Which is not to say that Challenger V comes with any guarantee all that will change. As a trial run last year, it was entered in a race in Mexico and, rats, there went the steering. And a few weeks ago, Thompson rolled it into combat in the Barstow Off-Road Race. He had worked on the car until the last minute, arrived late and was relegated to start dead last in the unlimited class. Each of the eight laps was 53 miles through sandy sloughs and ridges.
The new car has a thunderously distinctive sound. It's a hammering dragster among mostly Volkswagen-powered buggies, and merely standing next to it makes your kidneys slosh. The 20 other unlimited entries rolled away toward the sandcolored hills. At the end of the line, Thompson hooked up his shoulder suspenders and started after them. What happened next seemed at first to be a desert mirage; when one squinted off into the low cloud of dust, there it was, the shining glint of those towering shock absorbers on Challenger V as it moved up. The car looked like some George Lucas creation for the next Star Wars sequel, the Imperial Water Bug, as it skimmed over the washboard ridges—its body reasonably steady and tranquil—while the wheels thrashed and bounded high with every bump. "And where most of them guys had to back off a whole lot," Thompson says, "I was able to stand on it all the way."
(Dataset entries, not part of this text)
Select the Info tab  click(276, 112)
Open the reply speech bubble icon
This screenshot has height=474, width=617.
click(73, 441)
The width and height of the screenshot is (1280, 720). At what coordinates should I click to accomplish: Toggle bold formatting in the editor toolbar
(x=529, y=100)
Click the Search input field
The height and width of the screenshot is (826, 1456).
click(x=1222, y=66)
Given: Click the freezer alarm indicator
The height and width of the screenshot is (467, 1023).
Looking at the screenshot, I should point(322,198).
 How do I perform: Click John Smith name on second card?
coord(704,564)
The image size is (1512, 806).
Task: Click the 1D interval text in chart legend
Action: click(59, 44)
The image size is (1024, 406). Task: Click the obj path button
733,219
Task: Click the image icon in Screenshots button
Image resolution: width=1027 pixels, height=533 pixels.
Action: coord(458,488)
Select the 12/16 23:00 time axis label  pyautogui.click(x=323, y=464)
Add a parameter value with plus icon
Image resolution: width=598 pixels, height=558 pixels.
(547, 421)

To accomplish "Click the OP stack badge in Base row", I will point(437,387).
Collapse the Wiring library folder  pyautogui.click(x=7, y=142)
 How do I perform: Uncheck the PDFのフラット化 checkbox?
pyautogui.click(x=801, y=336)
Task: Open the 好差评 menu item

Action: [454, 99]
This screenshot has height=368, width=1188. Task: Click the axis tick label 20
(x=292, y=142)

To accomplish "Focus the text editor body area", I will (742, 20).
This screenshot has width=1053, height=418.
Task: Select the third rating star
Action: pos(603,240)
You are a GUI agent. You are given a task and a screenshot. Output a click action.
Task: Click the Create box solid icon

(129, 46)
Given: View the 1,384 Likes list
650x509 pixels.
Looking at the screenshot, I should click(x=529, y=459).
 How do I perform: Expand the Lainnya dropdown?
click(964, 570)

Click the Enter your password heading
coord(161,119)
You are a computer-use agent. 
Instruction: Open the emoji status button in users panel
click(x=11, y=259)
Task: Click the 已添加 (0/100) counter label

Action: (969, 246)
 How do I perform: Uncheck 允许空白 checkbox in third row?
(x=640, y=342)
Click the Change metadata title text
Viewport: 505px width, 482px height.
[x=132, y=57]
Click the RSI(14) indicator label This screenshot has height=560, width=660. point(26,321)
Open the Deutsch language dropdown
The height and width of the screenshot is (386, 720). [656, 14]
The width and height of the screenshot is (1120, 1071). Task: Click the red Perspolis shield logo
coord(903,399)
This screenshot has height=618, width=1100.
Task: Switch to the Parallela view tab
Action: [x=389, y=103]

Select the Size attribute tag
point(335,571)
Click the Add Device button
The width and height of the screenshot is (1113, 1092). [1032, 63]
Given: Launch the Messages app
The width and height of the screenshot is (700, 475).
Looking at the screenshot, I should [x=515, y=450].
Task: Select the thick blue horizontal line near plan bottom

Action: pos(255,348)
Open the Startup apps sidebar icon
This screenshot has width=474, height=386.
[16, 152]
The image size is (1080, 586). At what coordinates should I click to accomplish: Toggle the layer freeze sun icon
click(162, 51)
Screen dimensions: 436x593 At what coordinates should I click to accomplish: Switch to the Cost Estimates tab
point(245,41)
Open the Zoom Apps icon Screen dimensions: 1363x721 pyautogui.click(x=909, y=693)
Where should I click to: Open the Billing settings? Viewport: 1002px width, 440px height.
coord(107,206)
Well, not all the way. It was more like 30 miles. Thirty miles into the first lap and Thompson had leaped from the back of the pack into the lead. Challenger V simply ate them up—and then began pulling away, flying easily off the ridges and blasting by the rocks. It was at that point, naturally, that the car threw the traditional fan belt.
Thompson nursed his creation back to his truck, unhooked his crash helmet and painfully tugged it off. His jowls slowly fell back into place. Trudy was hovering nearby with a paper cup of Gatorade. "Poor baby," she murmured.
Some poor baby. Thompson licked the salt and sand from his lips and then grinned in a burst of white. "The thing's just not quite right yet," he said. He shrugged. "But then, I mean, what the hell, right? You can bet your butt that I'm not giving up." He unhooked the bungee cords from the shoulder straps and sank back into the bucket seat for a moment. And again, perhaps it was the light, possibly something more magical, but the years once more fell away.
Thompson has obviously got this thing all figured out: it ain't so much the winning or losing that counts. Well, winning would be better, the championship would be swell. But if you win it, it means you've got to move on to something else. And, you know, it's the racing that counts. Forever the hot-rodder. That's what counts. There lies eternal youth.